:: Work to be completed ::
Below, take the stretch from the line containing "Given: Click the 印刷 print button" through the end of the material and give it as a numbered list, skipping blank lines and leaving out the pictures.

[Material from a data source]
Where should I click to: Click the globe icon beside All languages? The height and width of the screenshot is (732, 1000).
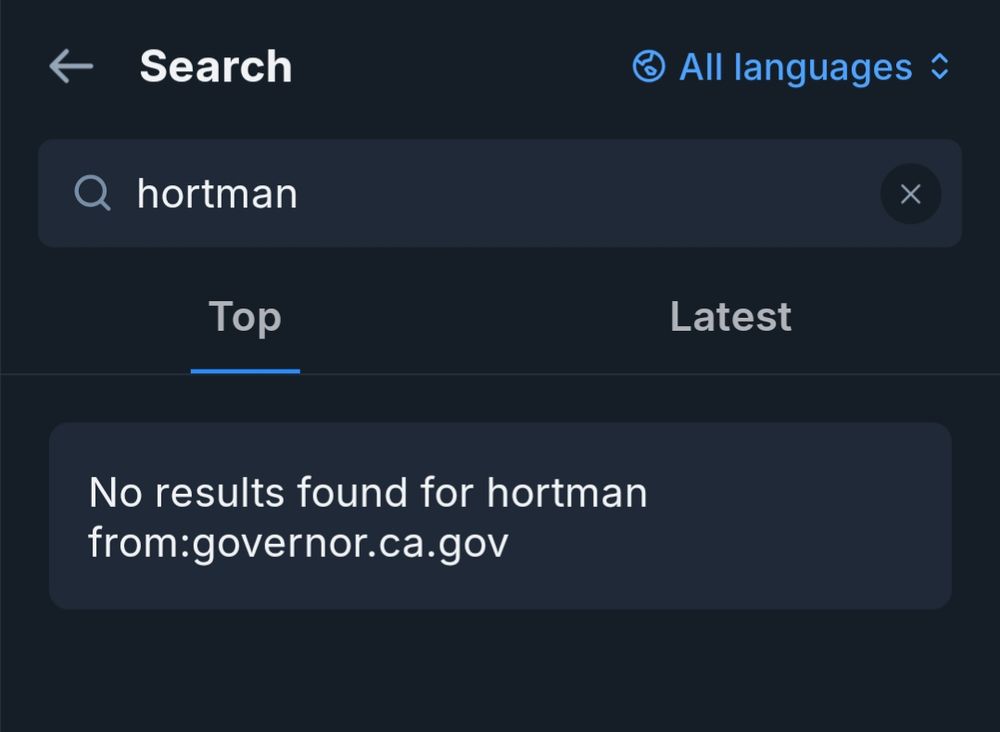tap(649, 66)
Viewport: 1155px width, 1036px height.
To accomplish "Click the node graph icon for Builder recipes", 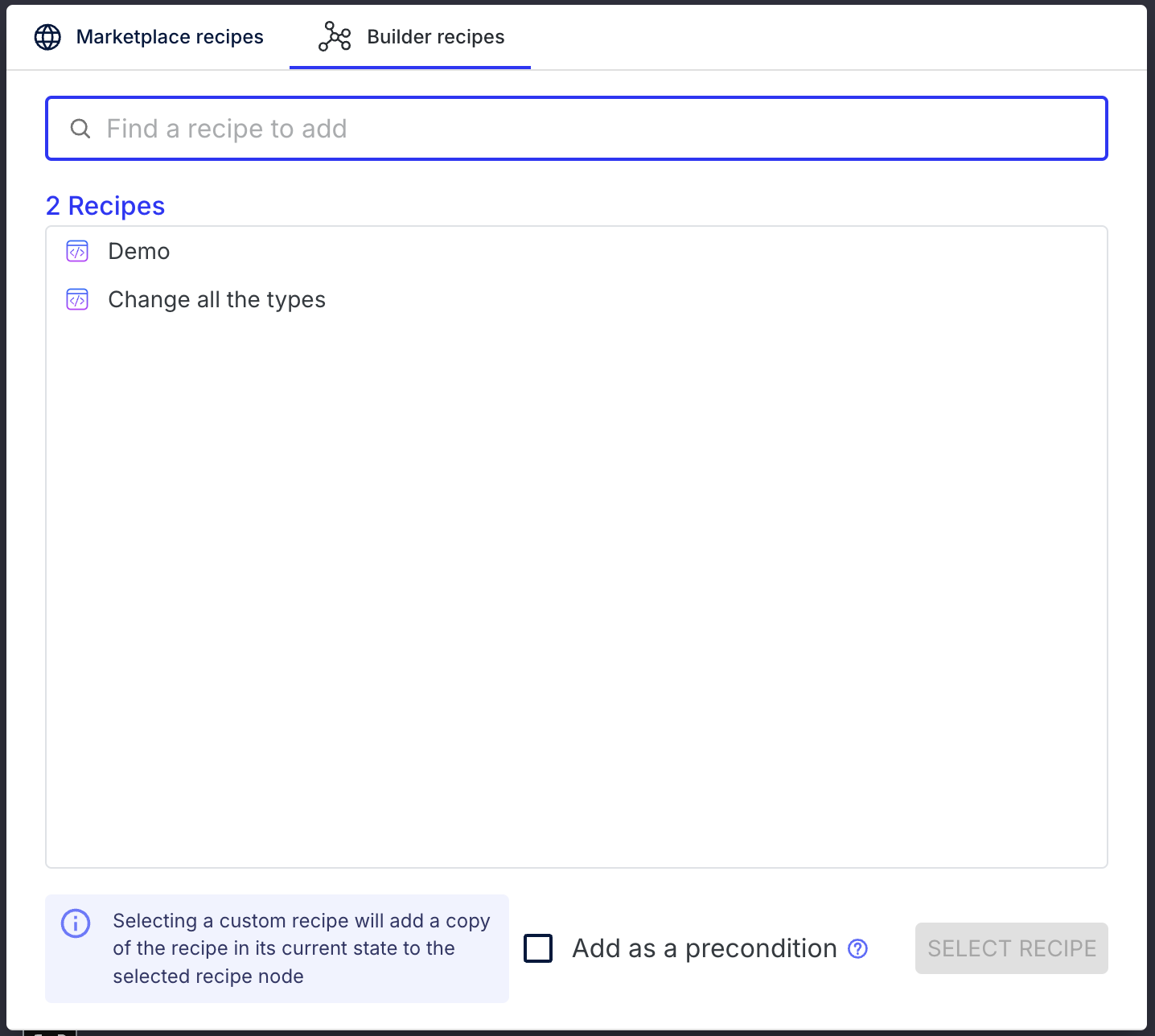I will pos(335,37).
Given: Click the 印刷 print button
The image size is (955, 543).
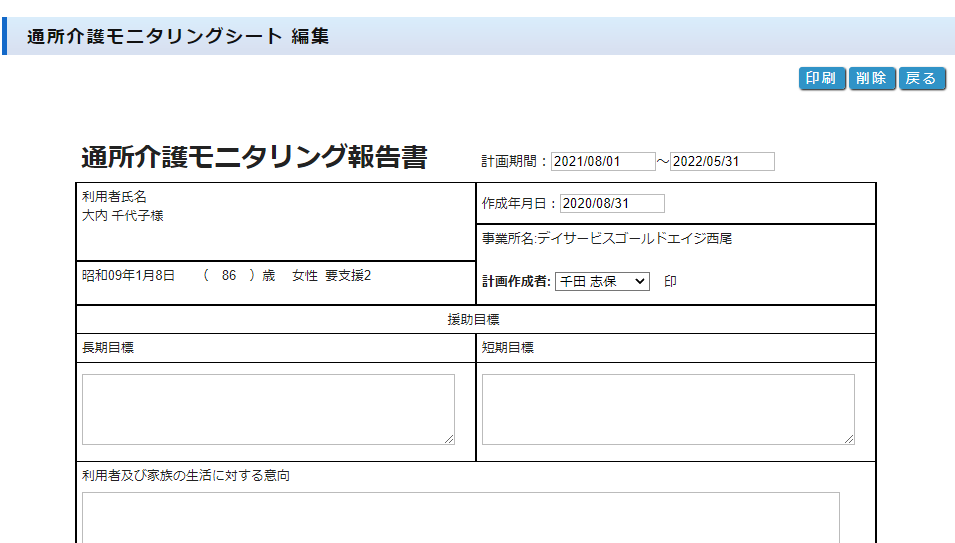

:: Solution ::
1. Given: Click the 印刷 print button
2. The image size is (955, 543).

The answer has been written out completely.